[SPARK-34897][SQL][3.1] Support reconcile schemas based on index after nested column pruning by wangyum · Pull Request #32279 · apache/spark

wangyum · 2021-04-21T23:55:15Z

This PR backports #31993 to branch-3.1. The origin PR description:

What changes were proposed in this pull request?

It will remove StructField when pruning nested columns. For example:

spark.sql(
  """
    |CREATE TABLE t1 (
    |  _col0 INT,
    |  _col1 STRING,
    |  _col2 STRUCT<c1: STRING, c2: STRING, c3: STRING, c4: BIGINT>)
    |USING ORC
    |""".stripMargin)

spark.sql("INSERT INTO t1 values(1, '2', struct('a', 'b', 'c', 10L))")
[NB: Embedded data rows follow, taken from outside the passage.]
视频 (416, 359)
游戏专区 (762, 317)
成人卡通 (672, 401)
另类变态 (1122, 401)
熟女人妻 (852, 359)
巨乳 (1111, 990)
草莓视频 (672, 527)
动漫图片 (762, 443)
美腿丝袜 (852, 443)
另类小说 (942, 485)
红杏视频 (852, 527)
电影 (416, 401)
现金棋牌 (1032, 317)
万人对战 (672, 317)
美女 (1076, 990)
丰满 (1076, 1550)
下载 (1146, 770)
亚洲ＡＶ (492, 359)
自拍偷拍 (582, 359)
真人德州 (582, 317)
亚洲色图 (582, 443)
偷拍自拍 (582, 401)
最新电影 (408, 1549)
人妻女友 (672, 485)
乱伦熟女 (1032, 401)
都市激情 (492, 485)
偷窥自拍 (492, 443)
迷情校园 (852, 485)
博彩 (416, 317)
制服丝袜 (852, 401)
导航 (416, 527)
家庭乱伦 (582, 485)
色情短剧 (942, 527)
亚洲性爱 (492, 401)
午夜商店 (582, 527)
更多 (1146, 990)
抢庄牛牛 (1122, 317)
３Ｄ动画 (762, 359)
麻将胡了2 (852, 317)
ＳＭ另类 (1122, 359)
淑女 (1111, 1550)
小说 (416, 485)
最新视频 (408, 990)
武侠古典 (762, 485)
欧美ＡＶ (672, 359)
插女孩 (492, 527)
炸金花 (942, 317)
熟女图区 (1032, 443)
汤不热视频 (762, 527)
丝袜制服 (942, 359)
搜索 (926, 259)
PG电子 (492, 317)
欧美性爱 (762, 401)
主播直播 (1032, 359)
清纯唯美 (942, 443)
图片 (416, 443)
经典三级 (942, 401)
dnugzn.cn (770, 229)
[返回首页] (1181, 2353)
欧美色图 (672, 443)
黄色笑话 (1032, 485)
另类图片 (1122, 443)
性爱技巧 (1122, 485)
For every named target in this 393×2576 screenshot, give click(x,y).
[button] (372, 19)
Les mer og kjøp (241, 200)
spark.sql("SELECT _col0, _col2.c1 FROM t1").show

Before this pr. The returned schema is: `_col0` INT,`_col2` STRUCT<`c1`: STRING> add it will throw exception:

java.lang.AssertionError: assertion failed: The given data schema struct<_col0:int,_col2:struct<c1:string>> has less fields than the actual ORC physical schema, no idea which columns were dropped, fail to read.
	at scala.Predef$.assert(Predef.scala:223)
	at org.apache.spark.sql.execution.datasources.orc.OrcUtils$.requestedColumnIds(OrcUtils.scala:160)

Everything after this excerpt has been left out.